Slightly different oligonucleotide array platforms are manufactured by companies such as Affymetrix, Agilent, and NimbleGen (see Text S1 and Table S1 for further discussion).

A major design question is whether to measure the expression levels from each sample on a different microarray (using single-color, or single-channel, arrays), or instead to compare relative expression levels between a pair of samples on each microarray (two-color or two-channel arrays). There are tradeoffs between the two approaches. Single-color arrays allow for more flexibility in analysis, while two-color arrays can control for some technical issues by allowing a direct comparison in a single hybridization [5]. A recent comparison of single- and two-color methods on the same platforms found good overall agreement in the data produced by the two methods [6]. cDNA arrays typically involve two channels. Agilent and NimbleGen arrays can be run using either one or two channels. Affymetrix arrays are inherently single-channel, though some associated analysis tools facilitate pair-wise comparisons.

Design issues for two-color arrays are more complex [7]. Challenges include ensuring that all samples can be compared to the appropriate controls and avoiding any biases introduced by the different labeling. “Dye-swap” experiments, in which the same pairs of samples are compared twice with the labeling colors swapped, can permit the computational removal of such bias. Dye swapping imposes additional costs in both the number of arrays and the types of data analyses possible. However, clever design can somewhat reduce the required number of arrays [1].

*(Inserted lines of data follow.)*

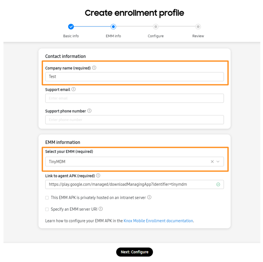Go back to the Basic info step
Screen dimensions: 263x262
click(x=71, y=27)
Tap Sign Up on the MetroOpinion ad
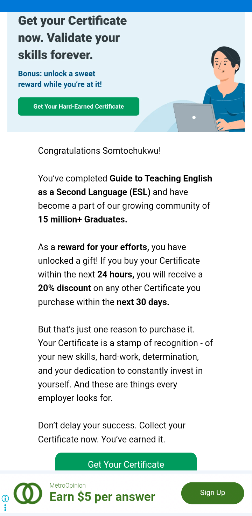Viewport: 252px width, 516px height. coord(212,493)
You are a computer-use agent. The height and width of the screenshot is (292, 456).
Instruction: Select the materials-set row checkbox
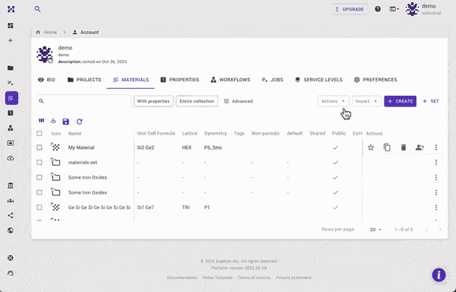tap(40, 162)
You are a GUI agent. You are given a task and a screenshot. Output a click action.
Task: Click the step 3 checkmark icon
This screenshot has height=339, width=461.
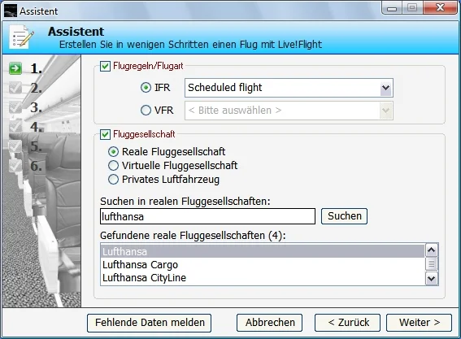click(15, 107)
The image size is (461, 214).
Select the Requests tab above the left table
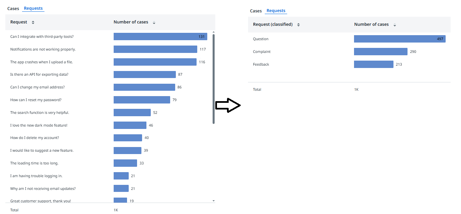click(33, 8)
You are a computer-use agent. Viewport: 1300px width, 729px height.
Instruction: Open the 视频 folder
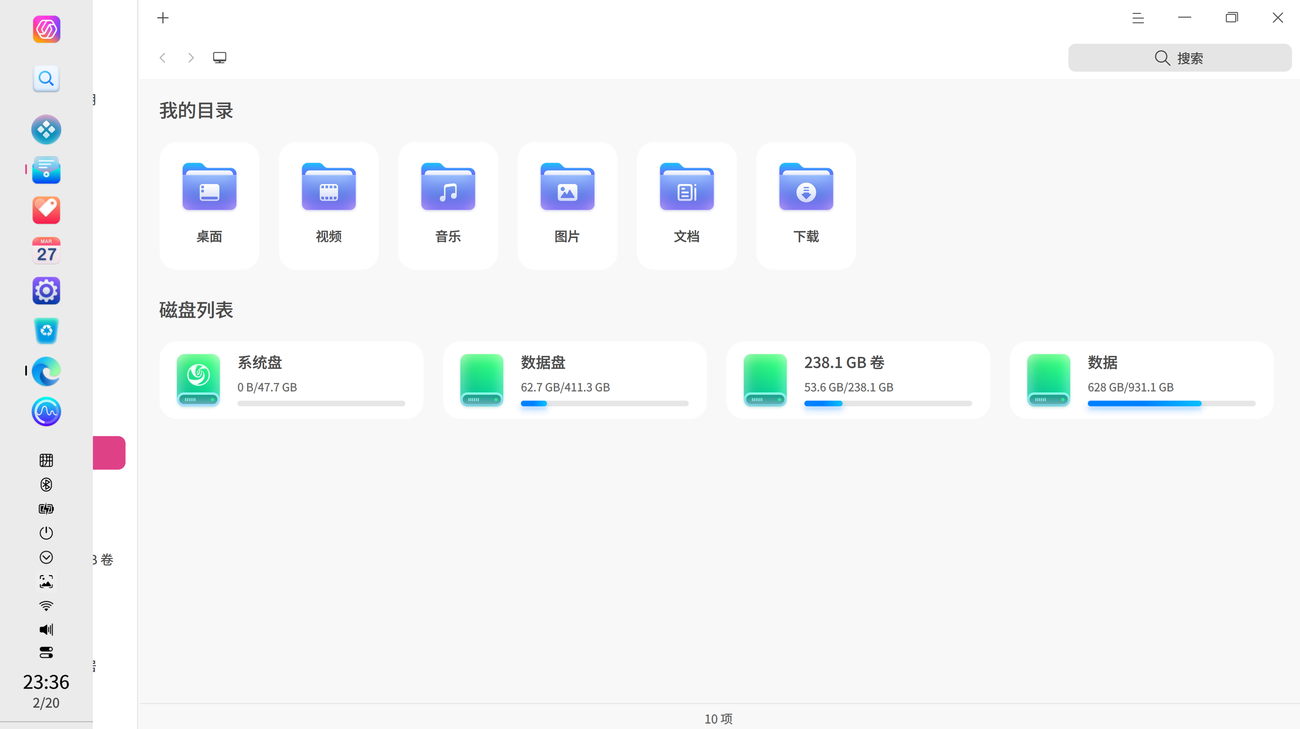coord(329,205)
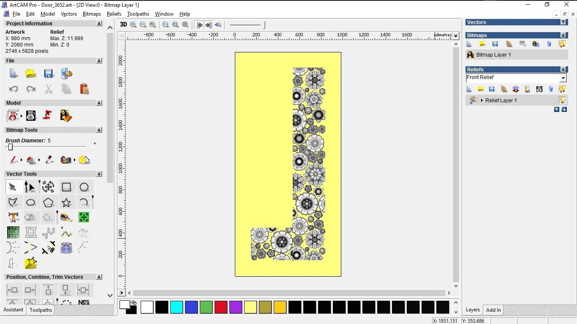
Task: Toggle all bitmap layers visibility lightbulb
Action: pos(562,44)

As attractive as it might seem financially to run just one microarray for each “class” of samples (of the same phenotype, time-point, or tissue type) under consideration, replicates are essential for providing meaningful results [2]. Without replicates, no statistical analysis of the significance and reliability of the observed changes is possible; the typical result is an increased number of both false-positive and false-negative errors in detecting differentially expressed genes [8]. However, we distinguish between technological and biological replicates. Technological replication—the same biological material hybridized independent times—is generally no longer performed, as analyses have shown that the results will be relatively consistent overall [4], although they may include consistent sources of bias [2]. Instead, different patients or animals from the same class can serve as biological replicates. To improve the ability to detect outliers and their effects, we do not recommend pooling samples unless necessary to obtain sufficient amounts of material for hybridization, and even then, replicates measuring different pools with the same phenotypes must be performed [7].

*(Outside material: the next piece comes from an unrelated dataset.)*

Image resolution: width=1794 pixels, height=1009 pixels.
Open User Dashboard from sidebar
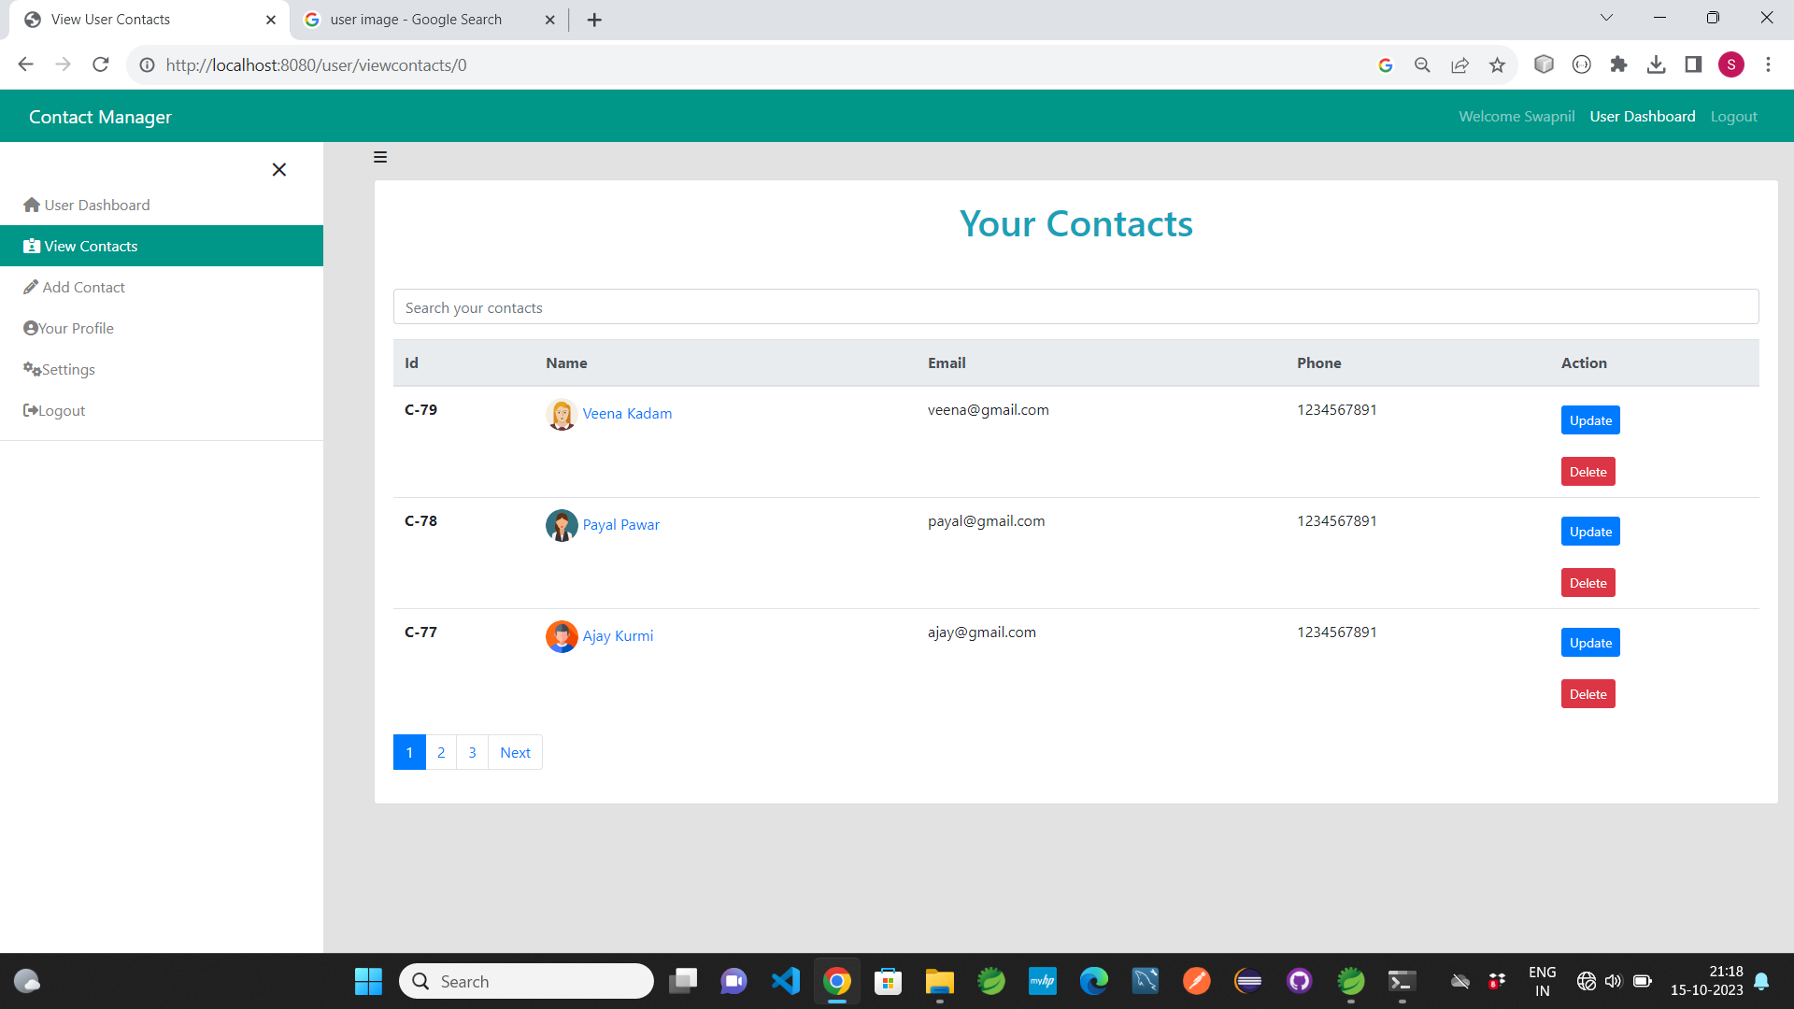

During the experimental design stage, it is important to identify all the variables to be compared and to ensure that the proposed design allows their measurement. Be aware of other variables, such as patient age or date of sample collection, that might confound the distinction between the compared classes. One option is to randomize confounding variables related to experimental conditions under your control.

Preparing Microarray Data for Analysis

The task of analyzing microarray data is often at least as much an art as a science, and it typically consumes considerably more time than the laboratory protocols required to generate the data. Part of the challenge is assessing the quality of the data and ensuring that all samples are comparable for further analysis.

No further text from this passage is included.